Weedless hooks are a must for easy fishing over rough ground.
When to use each bass lure type
What’s the best colour lure for UK bass fishing?
As of 2022 the UK bass fishing scene has continued its movement towards natural coloured lures. White. Green. Brown. I tend to agree with this, though I think pollack and wrasse are a bit American in that they froth over brightly coloured, absurd looking lures. Watch out when shopping online for lures that were designed for the US bass market and are being sold in the UK. They often come in bright colours that don’t imitate the fish British bass eat. You of course will have to experiment and work out which colours work best in the area near you, as there may be regional variation based on water clarity and who knows what other factors.
Let’s also not forget that the marine world is insanely colourful – we have orange, red, bright green, turquoise blue fish in the UK. It’s not entirely absurd to fall for the US bass lures, but it’s not very fashionable at the moment with colours like AYU, silver and white dominating.
Having some long bodied- silver or white soft plastics is a good idea for fishing the middle and upper sections of the water column, or for fishing in murky water where the white contrasts nicely with a dark backdrop. For fishing deeper around the kelp, more natural colours may bring an advantage, as they more accurately reflect the appearance of the fish you find around the seabed.
Lure colour vs Lure Contrast
Colour is less important with surface lures because the fish is probably going to see a silhouette anyway. The pattern on the top of your lure is not likely to be visible at all. However, or the sake of natural presentation, silvery white surface lures are popular for imitating injured mackerel, mullet of lance on the surface. AYU, greens and oranges help imitate pollack, wrasse and other fish that live in the rocks.

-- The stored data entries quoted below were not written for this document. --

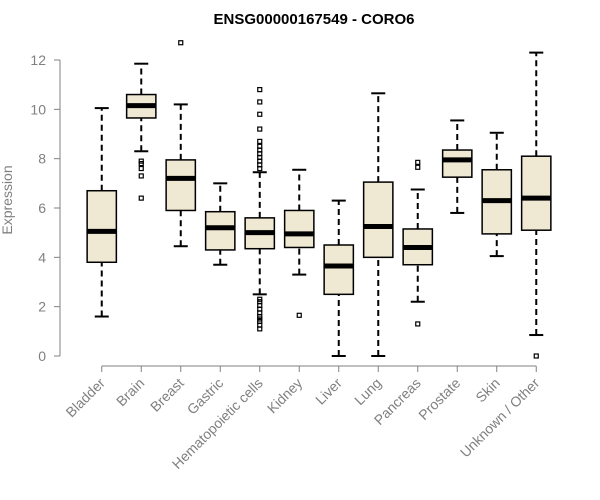 The width and height of the screenshot is (600, 500). Describe the element at coordinates (42, 159) in the screenshot. I see `y-tick-label: 8` at that location.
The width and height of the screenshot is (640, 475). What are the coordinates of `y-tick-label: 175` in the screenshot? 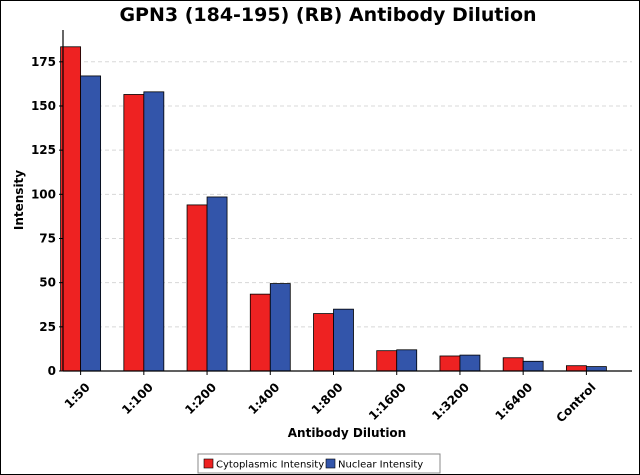 It's located at (44, 62).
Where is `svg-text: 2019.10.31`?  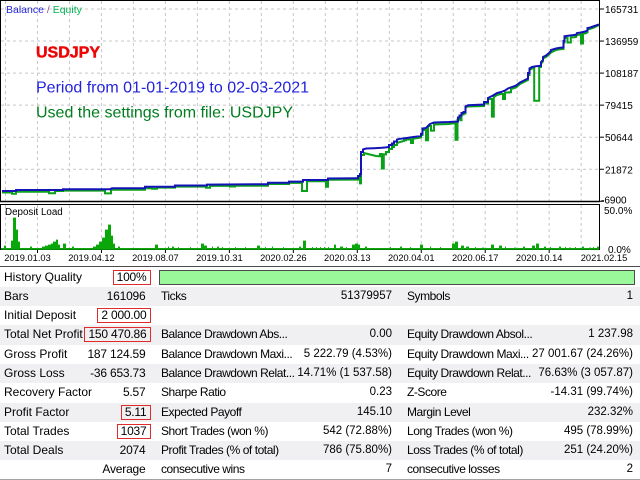
svg-text: 2019.10.31 is located at coordinates (220, 258).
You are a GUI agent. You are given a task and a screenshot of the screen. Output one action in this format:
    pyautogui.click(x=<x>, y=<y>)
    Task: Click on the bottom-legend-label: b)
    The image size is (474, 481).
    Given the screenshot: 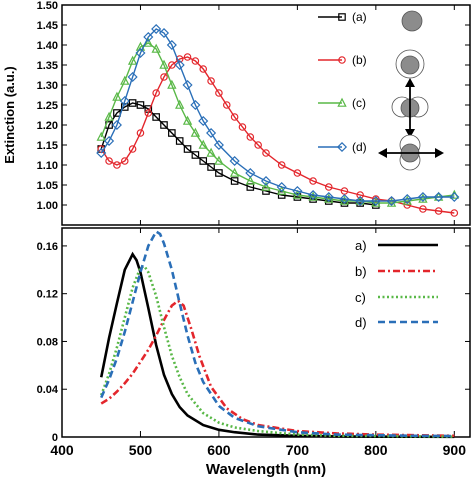 What is the action you would take?
    pyautogui.click(x=361, y=272)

Best lure colour for murky water
When the water clarity is poor, many will reach for white lures which contrast more with the darker water around them, and allow your lure to reflect whatever light is present. However, bass can be caught on black lures in murky water on a moonless night, so don’t fret!

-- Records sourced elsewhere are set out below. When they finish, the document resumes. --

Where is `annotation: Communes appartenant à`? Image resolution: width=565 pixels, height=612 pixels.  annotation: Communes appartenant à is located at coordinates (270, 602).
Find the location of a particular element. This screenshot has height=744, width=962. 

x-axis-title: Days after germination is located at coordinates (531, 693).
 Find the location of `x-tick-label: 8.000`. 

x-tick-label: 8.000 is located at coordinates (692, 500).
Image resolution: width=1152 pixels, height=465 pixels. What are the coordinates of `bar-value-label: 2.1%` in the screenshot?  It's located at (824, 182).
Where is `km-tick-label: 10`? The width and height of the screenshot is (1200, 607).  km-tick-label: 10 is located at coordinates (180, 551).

What are the best bass lures for summertime UK?
The best lures for bass fishing in the summer are surface lures like the Pachinko. Of course this is a tongue in cheek answer, because there are no specific best bass lures for summer – but this is certainly a very fun way of catching them, because in summer bass will hit fry straight off the surface.
What are the best bass lures for winter in the UK?

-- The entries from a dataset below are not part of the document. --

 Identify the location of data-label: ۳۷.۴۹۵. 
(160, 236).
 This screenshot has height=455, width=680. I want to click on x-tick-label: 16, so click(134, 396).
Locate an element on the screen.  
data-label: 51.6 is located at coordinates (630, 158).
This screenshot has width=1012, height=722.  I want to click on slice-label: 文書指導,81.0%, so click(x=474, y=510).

In winter you may be better off targeting the cousin of the bass – the fresh water perch. But if you insist, then use straight tailed soft lures and fish closer to the sea bed much more slowly than you would in the warmer months. This is also useful for fishing for bass in Spring.
What is the best sea bass lure for shore fishing in the UK?
The best bass lure for shore fishing in the UK is probably a weedless paddle tail weighted to about 21g or 2/3rds of one ounce. This will enable you to fish over the widest variety of types of ground without getting in snags, casts very easily and does not break the bank in the same way hard lures can!
What is the best bass lure for boat fishing in the UK?
The most popular bass lure for boat fishing in the UK is a larger paddle tailed lure with a higher weighting so it falls down the water column faster. For instance, an offshore soft plastic like the Fiish Minnow offshore is ideal. Another popular option is a sidewinder, which isn’t weedless so is liable to get snagged on reefs and wrecks, but costs less.